● **記録の抜粋**
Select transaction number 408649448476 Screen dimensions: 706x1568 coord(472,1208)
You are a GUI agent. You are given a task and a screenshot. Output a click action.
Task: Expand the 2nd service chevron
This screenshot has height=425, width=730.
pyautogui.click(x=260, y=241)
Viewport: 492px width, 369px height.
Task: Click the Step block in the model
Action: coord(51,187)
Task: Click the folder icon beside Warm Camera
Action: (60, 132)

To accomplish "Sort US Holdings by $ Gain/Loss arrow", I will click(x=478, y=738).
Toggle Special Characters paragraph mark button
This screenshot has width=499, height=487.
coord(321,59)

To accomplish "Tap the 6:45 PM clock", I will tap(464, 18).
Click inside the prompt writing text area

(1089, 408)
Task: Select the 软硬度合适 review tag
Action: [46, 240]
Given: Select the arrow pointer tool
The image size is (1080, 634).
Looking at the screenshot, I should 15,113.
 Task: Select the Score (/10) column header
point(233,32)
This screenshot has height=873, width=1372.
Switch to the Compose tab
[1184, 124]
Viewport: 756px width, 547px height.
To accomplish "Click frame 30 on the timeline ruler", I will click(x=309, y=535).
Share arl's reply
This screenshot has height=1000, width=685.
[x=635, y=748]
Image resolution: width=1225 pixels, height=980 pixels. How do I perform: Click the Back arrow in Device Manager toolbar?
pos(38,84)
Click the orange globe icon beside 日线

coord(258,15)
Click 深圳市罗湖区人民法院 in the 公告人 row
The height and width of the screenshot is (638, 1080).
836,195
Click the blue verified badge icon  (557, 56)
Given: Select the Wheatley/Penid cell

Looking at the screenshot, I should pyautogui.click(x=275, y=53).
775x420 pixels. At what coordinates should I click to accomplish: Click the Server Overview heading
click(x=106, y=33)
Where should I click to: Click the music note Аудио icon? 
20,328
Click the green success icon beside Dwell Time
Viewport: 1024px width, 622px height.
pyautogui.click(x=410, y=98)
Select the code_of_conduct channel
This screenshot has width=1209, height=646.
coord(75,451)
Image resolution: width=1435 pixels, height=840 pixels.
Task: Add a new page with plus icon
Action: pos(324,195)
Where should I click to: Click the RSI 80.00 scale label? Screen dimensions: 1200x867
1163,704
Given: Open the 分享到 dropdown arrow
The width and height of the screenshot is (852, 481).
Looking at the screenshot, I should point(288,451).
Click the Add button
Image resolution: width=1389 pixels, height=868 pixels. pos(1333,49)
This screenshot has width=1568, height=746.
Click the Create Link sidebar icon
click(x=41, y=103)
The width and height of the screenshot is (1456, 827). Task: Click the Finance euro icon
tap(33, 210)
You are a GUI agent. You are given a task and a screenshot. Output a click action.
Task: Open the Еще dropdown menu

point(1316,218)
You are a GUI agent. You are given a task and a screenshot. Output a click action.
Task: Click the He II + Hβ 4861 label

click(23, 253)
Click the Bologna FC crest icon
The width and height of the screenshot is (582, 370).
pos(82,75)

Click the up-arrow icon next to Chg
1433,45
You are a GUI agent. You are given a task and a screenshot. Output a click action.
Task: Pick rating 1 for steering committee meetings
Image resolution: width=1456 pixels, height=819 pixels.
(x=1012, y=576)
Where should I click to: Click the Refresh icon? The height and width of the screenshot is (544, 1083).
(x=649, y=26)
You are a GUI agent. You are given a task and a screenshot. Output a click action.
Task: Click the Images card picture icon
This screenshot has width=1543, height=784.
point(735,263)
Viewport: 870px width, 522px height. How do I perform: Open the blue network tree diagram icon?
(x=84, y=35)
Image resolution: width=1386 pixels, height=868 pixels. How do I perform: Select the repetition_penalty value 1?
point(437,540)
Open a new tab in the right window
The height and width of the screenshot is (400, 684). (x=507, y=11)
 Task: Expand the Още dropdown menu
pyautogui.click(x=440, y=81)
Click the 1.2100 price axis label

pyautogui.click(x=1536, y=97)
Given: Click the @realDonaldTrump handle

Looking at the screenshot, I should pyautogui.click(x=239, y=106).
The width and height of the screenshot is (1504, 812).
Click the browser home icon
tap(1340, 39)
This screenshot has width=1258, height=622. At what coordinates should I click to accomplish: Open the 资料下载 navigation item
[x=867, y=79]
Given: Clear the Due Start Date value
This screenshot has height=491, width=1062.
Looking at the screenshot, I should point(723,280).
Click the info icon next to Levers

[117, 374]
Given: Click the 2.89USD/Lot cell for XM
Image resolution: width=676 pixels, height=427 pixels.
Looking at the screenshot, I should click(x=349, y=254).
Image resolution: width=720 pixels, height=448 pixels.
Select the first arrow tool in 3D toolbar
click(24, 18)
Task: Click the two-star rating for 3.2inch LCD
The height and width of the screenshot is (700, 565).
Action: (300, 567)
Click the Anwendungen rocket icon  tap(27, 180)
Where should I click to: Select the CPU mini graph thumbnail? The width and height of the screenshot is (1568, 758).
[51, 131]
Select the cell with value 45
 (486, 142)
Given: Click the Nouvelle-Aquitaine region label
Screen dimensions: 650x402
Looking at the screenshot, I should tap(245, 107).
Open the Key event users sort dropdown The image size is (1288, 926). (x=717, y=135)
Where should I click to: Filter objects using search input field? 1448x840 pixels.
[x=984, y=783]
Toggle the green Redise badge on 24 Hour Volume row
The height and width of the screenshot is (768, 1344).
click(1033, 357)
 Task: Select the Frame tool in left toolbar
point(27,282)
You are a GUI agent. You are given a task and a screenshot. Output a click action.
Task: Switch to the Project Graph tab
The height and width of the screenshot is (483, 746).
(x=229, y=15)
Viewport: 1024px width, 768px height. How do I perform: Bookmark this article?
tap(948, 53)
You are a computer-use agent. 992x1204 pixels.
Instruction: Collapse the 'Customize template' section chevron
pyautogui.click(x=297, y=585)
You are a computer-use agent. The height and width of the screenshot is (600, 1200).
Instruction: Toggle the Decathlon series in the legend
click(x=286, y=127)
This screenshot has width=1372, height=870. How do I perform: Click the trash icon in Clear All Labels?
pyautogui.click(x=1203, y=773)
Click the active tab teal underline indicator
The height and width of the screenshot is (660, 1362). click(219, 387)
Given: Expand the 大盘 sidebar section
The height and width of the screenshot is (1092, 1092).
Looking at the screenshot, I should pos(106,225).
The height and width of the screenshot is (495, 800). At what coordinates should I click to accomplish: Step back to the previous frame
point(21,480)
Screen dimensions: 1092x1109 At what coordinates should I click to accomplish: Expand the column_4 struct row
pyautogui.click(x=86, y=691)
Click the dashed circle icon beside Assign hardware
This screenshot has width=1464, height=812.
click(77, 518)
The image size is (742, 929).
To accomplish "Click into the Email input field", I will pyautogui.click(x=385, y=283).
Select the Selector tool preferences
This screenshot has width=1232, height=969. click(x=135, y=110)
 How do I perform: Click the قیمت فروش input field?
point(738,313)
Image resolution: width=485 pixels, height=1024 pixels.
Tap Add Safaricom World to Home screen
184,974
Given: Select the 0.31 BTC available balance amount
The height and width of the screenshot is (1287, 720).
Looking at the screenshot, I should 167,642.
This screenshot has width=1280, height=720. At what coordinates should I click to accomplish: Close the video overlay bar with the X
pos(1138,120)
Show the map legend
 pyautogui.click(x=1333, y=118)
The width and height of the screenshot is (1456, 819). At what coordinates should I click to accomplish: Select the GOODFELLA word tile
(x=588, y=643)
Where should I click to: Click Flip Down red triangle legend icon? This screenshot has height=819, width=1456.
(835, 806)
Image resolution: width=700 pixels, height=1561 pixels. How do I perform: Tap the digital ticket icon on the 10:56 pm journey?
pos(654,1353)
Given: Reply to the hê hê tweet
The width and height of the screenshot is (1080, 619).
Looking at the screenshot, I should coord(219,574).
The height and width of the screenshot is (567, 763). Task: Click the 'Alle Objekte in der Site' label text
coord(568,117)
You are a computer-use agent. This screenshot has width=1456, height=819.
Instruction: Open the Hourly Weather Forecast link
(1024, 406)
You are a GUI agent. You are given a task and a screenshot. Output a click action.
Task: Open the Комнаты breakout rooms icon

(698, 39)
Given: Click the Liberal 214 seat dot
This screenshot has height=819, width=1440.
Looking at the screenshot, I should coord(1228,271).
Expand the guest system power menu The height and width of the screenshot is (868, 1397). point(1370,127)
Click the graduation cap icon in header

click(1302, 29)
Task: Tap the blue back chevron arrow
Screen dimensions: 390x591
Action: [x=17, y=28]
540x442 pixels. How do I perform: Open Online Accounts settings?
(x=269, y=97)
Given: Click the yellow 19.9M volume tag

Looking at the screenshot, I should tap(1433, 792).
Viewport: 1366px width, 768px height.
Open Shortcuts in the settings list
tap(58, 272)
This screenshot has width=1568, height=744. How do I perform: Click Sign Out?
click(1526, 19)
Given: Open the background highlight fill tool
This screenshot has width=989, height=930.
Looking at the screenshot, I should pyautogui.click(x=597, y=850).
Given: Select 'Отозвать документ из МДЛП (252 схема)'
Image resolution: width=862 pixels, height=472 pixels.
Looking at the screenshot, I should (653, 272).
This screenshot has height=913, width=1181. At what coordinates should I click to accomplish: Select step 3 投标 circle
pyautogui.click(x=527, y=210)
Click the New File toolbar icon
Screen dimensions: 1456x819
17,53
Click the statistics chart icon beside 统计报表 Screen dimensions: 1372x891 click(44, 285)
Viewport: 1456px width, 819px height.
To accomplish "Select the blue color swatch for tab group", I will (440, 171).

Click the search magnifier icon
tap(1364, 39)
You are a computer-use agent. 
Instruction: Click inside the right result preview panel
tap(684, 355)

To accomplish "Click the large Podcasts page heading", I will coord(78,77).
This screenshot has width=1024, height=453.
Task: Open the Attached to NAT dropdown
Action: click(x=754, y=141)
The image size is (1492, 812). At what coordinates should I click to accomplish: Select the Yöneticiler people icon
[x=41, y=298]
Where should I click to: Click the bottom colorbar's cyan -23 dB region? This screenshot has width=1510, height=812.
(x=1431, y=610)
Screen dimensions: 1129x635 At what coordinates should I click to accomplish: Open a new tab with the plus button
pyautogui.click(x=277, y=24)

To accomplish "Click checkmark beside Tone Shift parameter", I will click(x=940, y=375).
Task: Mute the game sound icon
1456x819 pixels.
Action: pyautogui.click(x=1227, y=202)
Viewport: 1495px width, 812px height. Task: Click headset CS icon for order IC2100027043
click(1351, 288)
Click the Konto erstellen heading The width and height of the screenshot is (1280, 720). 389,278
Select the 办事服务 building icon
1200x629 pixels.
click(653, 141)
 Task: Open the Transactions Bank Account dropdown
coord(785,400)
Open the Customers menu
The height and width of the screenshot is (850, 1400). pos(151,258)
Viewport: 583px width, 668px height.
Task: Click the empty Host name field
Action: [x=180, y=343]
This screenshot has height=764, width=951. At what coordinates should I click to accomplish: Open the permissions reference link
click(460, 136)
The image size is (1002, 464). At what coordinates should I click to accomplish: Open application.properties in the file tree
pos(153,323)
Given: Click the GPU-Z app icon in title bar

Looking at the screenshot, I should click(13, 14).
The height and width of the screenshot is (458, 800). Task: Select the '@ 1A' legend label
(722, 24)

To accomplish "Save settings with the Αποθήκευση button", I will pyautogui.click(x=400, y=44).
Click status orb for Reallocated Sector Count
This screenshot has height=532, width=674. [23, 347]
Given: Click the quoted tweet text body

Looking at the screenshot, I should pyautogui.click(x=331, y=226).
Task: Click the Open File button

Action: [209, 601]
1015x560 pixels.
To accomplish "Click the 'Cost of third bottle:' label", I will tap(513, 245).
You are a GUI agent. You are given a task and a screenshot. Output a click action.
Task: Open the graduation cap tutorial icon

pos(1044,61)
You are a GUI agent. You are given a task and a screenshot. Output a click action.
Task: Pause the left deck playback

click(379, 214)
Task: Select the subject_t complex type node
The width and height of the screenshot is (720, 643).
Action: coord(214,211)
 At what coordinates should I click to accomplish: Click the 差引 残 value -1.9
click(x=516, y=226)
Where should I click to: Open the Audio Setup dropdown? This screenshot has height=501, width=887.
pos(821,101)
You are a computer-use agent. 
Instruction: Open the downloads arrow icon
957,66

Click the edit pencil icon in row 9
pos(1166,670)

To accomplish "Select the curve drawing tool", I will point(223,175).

● **作業指示**
記録の最初の行から始めて「[1184, 124]」を含む行で終わるまで、両端の行も含め、その行をそのまま繰り返すこと。

● **記述回答**
Select transaction number 408649448476 Screen dimensions: 706x1568 coord(472,1208)
You are a GUI agent. You are given a task and a screenshot. Output a click action.
Task: Expand the 2nd service chevron
This screenshot has height=425, width=730.
pyautogui.click(x=260, y=241)
Viewport: 492px width, 369px height.
Task: Click the Step block in the model
Action: coord(51,187)
Task: Click the folder icon beside Warm Camera
Action: (60, 132)

To accomplish "Sort US Holdings by $ Gain/Loss arrow", I will click(x=478, y=738).
Toggle Special Characters paragraph mark button
This screenshot has width=499, height=487.
coord(321,59)

To accomplish "Tap the 6:45 PM clock", I will tap(464, 18).
Click inside the prompt writing text area

(1089, 408)
Task: Select the 软硬度合适 review tag
Action: [46, 240]
Given: Select the arrow pointer tool
The image size is (1080, 634).
Looking at the screenshot, I should 15,113.
 Task: Select the Score (/10) column header
point(233,32)
This screenshot has height=873, width=1372.
Switch to the Compose tab
[1184, 124]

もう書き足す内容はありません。